Before, I would lose weight and then suddenly experience a flood of male attention, not necessarily because I looked better, but because I
thought
I did. So then, I would find myself having sex with people I didn’t want to be with, thinking I had to be grateful for the offer, never refusing anyone since I could not afford to let this body go to waste. I had worked so hard and starved myself, I felt like I had to store up all the sex in some sort of “fuck bank” in case I got fat again. The underlying message to my psyche is horrifyingly clear: “You have to be thin to get love, but the love you get is not enjoyable, so you suffer this self-hatred, just to make room for a different kind of self-hatred.”

Subconsciously, I was terrified of being thin, so I would sabotage every plan by overeating, and then punish myself with exercise, and then get too hungry to control myself around food, and on and on and on.

So one day, I just dropped it. Fuck it. Game over.

I look better today than I ever have.

Don’t kid yourself into thinking weight issues are not important. It isn’t a frivolous thing. Fat is still a feminist issue.
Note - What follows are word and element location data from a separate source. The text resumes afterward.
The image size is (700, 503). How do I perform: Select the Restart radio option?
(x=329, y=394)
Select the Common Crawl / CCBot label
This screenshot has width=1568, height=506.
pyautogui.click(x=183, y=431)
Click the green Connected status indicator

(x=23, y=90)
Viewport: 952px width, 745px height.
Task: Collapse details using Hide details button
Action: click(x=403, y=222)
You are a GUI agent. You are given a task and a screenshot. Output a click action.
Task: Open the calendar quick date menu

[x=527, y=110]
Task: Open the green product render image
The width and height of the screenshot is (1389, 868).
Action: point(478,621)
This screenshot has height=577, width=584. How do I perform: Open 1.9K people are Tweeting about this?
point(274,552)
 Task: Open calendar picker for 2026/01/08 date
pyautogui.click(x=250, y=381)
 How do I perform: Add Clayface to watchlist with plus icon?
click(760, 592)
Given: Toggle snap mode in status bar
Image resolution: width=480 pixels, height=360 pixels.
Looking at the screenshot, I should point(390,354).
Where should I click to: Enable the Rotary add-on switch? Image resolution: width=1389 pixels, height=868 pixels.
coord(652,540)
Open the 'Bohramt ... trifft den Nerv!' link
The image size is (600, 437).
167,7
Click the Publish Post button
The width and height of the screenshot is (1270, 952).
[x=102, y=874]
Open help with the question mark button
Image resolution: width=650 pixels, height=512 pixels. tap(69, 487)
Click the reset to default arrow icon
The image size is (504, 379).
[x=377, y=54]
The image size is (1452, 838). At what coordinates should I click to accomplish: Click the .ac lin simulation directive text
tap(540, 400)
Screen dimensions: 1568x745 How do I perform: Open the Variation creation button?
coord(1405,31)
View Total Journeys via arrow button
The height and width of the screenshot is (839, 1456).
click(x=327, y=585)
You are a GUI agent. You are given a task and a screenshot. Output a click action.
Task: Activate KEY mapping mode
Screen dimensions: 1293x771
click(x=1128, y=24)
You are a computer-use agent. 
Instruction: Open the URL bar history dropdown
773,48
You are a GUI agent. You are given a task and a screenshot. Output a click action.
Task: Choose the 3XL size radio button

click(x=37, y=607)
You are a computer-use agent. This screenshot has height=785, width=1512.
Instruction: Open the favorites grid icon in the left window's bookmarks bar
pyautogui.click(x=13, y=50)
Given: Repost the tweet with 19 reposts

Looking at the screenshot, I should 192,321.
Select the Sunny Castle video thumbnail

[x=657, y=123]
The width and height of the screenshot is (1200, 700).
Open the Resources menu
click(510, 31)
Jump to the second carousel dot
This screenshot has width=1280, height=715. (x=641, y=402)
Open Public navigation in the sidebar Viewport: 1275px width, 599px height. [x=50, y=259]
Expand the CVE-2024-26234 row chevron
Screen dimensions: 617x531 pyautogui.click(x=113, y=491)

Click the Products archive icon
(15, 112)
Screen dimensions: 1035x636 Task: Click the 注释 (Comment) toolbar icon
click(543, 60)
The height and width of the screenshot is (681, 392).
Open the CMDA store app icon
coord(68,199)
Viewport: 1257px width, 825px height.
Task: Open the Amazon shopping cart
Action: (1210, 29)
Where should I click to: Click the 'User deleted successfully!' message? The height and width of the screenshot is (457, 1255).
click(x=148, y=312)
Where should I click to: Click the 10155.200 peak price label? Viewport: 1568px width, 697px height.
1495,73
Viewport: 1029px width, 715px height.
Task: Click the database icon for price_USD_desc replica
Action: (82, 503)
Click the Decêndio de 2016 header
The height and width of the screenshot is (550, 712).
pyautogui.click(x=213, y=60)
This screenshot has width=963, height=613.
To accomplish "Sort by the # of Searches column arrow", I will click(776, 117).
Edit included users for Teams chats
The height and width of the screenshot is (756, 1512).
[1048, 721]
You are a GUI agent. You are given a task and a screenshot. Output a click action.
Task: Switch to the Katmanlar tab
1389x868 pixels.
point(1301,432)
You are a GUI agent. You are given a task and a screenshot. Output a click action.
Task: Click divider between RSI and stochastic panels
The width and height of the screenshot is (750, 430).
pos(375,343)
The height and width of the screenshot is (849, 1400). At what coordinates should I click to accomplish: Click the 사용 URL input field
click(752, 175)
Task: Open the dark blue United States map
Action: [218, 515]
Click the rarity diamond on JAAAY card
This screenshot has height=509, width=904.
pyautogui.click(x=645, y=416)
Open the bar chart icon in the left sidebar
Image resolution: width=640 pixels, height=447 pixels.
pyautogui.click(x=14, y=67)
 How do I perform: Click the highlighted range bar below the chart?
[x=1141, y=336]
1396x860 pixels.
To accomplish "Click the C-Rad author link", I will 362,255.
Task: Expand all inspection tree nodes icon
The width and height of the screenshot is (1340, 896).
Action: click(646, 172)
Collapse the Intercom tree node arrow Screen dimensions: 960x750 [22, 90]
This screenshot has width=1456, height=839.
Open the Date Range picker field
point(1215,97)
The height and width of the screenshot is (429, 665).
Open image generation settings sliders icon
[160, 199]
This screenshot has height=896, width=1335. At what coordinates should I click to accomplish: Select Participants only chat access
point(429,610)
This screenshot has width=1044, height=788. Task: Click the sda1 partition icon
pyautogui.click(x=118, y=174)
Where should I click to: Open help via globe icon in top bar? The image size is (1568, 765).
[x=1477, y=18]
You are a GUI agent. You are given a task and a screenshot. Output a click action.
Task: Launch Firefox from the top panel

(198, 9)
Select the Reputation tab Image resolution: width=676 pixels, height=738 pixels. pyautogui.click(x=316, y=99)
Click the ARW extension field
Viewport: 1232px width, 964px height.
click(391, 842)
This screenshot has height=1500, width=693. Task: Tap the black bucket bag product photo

Weight is not just about our bodies. It’s how we feel about ourselves. It affects every decision we make. The status quo would like you to think of it as a petty, unimportant thing, to make fun of it like it is a ridiculous, female obsession, a weakness. It is one of their greatest weapons. Don’t become a casualty. This war is almost over, and we are going to win.

When we let go of that, our arms are free to do everything.

It’s not easy at first. You have to completely dismantle all your thinking, the way you see your body, the way we all so casually grab parts of ourselves and say, “I hate this” and “I need to get rid of this.” We need to stop taking exercise classes named “Butt Burners” and “Saddlebags 101.” We have to stop buying magazines that scream on the cover, “Get the body you want now!” We have to stop living our lives with the dressing on the side.